Task details:
Rewrite these lines with "Viewport" replaced by "Window" in every spot it appears. Leave everything else unchanged.
==== Data provided ====
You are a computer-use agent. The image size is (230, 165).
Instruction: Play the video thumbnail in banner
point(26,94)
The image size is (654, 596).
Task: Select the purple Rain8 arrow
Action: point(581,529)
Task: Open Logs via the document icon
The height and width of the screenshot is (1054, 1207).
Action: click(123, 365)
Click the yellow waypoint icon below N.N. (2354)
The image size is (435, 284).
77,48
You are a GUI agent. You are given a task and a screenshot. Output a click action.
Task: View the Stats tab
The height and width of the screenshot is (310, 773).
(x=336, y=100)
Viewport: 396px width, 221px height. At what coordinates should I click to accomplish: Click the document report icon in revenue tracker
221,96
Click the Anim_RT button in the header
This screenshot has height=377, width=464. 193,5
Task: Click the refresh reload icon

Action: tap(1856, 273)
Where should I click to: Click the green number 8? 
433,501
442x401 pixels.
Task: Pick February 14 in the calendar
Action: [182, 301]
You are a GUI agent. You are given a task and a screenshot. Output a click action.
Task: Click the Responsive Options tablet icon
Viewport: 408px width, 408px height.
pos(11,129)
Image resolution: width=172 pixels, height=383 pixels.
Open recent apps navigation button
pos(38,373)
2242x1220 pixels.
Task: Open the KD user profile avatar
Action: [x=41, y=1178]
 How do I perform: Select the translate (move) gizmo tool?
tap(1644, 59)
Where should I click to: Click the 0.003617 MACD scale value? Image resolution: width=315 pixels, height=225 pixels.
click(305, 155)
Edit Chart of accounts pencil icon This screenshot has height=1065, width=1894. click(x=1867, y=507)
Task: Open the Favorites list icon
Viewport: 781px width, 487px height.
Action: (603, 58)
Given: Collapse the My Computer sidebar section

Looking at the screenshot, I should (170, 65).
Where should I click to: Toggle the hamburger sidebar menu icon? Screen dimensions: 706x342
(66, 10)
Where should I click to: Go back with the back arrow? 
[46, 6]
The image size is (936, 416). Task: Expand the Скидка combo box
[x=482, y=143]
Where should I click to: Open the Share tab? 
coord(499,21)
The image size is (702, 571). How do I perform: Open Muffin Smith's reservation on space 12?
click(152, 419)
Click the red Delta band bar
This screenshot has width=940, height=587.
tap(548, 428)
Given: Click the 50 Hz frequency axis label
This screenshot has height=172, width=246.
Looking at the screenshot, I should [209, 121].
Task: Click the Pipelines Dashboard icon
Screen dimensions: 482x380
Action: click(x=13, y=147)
====
Worked solution:
You are a computer-use agent. The image size is (230, 165).
Instruction: Play the video thumbnail in banner
point(26,94)
The image size is (654, 596).
Task: Select the purple Rain8 arrow
Action: point(581,529)
Task: Open Logs via the document icon
The height and width of the screenshot is (1054, 1207).
Action: click(123, 365)
Click the yellow waypoint icon below N.N. (2354)
The image size is (435, 284).
77,48
You are a GUI agent. You are given a task and a screenshot. Output a click action.
Task: View the Stats tab
The height and width of the screenshot is (310, 773).
(x=336, y=100)
Window: 396px width, 221px height. At what coordinates should I click to accomplish: Click the document report icon in revenue tracker
221,96
Click the Anim_RT button in the header
This screenshot has height=377, width=464. 193,5
Task: Click the refresh reload icon

Action: tap(1856, 273)
Where should I click to: Click the green number 8? 
433,501
442x401 pixels.
Task: Pick February 14 in the calendar
Action: [182, 301]
You are a GUI agent. You are given a task and a screenshot. Output a click action.
Task: Click the Responsive Options tablet icon
Window: 408px width, 408px height.
pos(11,129)
Image resolution: width=172 pixels, height=383 pixels.
Open recent apps navigation button
pos(38,373)
2242x1220 pixels.
Task: Open the KD user profile avatar
Action: [x=41, y=1178]
 How do I perform: Select the translate (move) gizmo tool?
tap(1644, 59)
Where should I click to: Click the 0.003617 MACD scale value? Image resolution: width=315 pixels, height=225 pixels.
click(305, 155)
Edit Chart of accounts pencil icon This screenshot has height=1065, width=1894. click(x=1867, y=507)
Task: Open the Favorites list icon
Window: 781px width, 487px height.
Action: (603, 58)
Given: Collapse the My Computer sidebar section

Looking at the screenshot, I should (170, 65).
Where should I click to: Toggle the hamburger sidebar menu icon? Screen dimensions: 706x342
(66, 10)
Where should I click to: Go back with the back arrow? 
[46, 6]
The image size is (936, 416). Task: Expand the Скидка combo box
[x=482, y=143]
Where should I click to: Open the Share tab? 
coord(499,21)
The image size is (702, 571). How do I perform: Open Muffin Smith's reservation on space 12?
click(152, 419)
Click the red Delta band bar
This screenshot has width=940, height=587.
tap(548, 428)
Given: Click the 50 Hz frequency axis label
This screenshot has height=172, width=246.
Looking at the screenshot, I should [209, 121].
Task: Click the Pipelines Dashboard icon
Screen dimensions: 482x380
Action: click(x=13, y=147)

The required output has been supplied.